**What you need to do**:
Print the data that follows exactly.

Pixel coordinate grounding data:
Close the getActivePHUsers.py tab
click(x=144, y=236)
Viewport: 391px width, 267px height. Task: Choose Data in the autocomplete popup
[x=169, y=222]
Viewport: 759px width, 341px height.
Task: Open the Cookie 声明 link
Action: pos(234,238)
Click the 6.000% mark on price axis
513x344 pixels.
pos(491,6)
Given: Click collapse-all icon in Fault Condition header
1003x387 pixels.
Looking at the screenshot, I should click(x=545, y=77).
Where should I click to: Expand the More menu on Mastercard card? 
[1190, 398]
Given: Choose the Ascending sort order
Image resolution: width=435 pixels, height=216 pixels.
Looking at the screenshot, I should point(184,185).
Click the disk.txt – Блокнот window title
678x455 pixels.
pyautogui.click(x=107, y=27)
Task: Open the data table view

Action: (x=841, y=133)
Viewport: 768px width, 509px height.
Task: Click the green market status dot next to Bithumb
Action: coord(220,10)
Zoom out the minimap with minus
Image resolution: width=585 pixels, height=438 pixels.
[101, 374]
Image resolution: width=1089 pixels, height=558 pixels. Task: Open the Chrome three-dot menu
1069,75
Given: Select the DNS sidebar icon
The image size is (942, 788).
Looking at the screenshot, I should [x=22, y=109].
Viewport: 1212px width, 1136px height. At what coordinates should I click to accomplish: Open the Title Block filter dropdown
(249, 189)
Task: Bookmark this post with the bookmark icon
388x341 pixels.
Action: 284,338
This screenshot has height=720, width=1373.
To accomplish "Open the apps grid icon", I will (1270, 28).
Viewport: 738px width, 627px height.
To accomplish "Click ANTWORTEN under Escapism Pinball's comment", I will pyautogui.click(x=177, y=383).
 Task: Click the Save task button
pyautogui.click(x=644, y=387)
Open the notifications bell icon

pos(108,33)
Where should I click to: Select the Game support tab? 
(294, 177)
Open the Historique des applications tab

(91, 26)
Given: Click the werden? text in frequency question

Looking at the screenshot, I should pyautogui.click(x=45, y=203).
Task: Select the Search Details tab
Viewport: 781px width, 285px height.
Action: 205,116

**Response to this exercise**:
Close the getActivePHUsers.py tab
click(x=144, y=236)
Viewport: 391px width, 267px height. Task: Choose Data in the autocomplete popup
[x=169, y=222]
Viewport: 759px width, 341px height.
Task: Open the Cookie 声明 link
Action: pos(234,238)
Click the 6.000% mark on price axis
513x344 pixels.
pos(491,6)
Given: Click collapse-all icon in Fault Condition header
1003x387 pixels.
Looking at the screenshot, I should click(x=545, y=77).
Where should I click to: Expand the More menu on Mastercard card? 
[1190, 398]
Given: Choose the Ascending sort order
Image resolution: width=435 pixels, height=216 pixels.
Looking at the screenshot, I should point(184,185).
Click the disk.txt – Блокнот window title
678x455 pixels.
pyautogui.click(x=107, y=27)
Task: Open the data table view

Action: (x=841, y=133)
Viewport: 768px width, 509px height.
Task: Click the green market status dot next to Bithumb
Action: coord(220,10)
Zoom out the minimap with minus
Image resolution: width=585 pixels, height=438 pixels.
[101, 374]
Image resolution: width=1089 pixels, height=558 pixels. Task: Open the Chrome three-dot menu
1069,75
Given: Select the DNS sidebar icon
The image size is (942, 788).
Looking at the screenshot, I should [x=22, y=109].
Viewport: 1212px width, 1136px height. At what coordinates should I click to accomplish: Open the Title Block filter dropdown
(249, 189)
Task: Bookmark this post with the bookmark icon
388x341 pixels.
Action: 284,338
This screenshot has height=720, width=1373.
To accomplish "Open the apps grid icon", I will (1270, 28).
Viewport: 738px width, 627px height.
To accomplish "Click ANTWORTEN under Escapism Pinball's comment", I will pyautogui.click(x=177, y=383).
 Task: Click the Save task button
pyautogui.click(x=644, y=387)
Open the notifications bell icon

pos(108,33)
Where should I click to: Select the Game support tab? 
(294, 177)
Open the Historique des applications tab

(91, 26)
Given: Click the werden? text in frequency question

Looking at the screenshot, I should pyautogui.click(x=45, y=203).
Task: Select the Search Details tab
Viewport: 781px width, 285px height.
Action: 205,116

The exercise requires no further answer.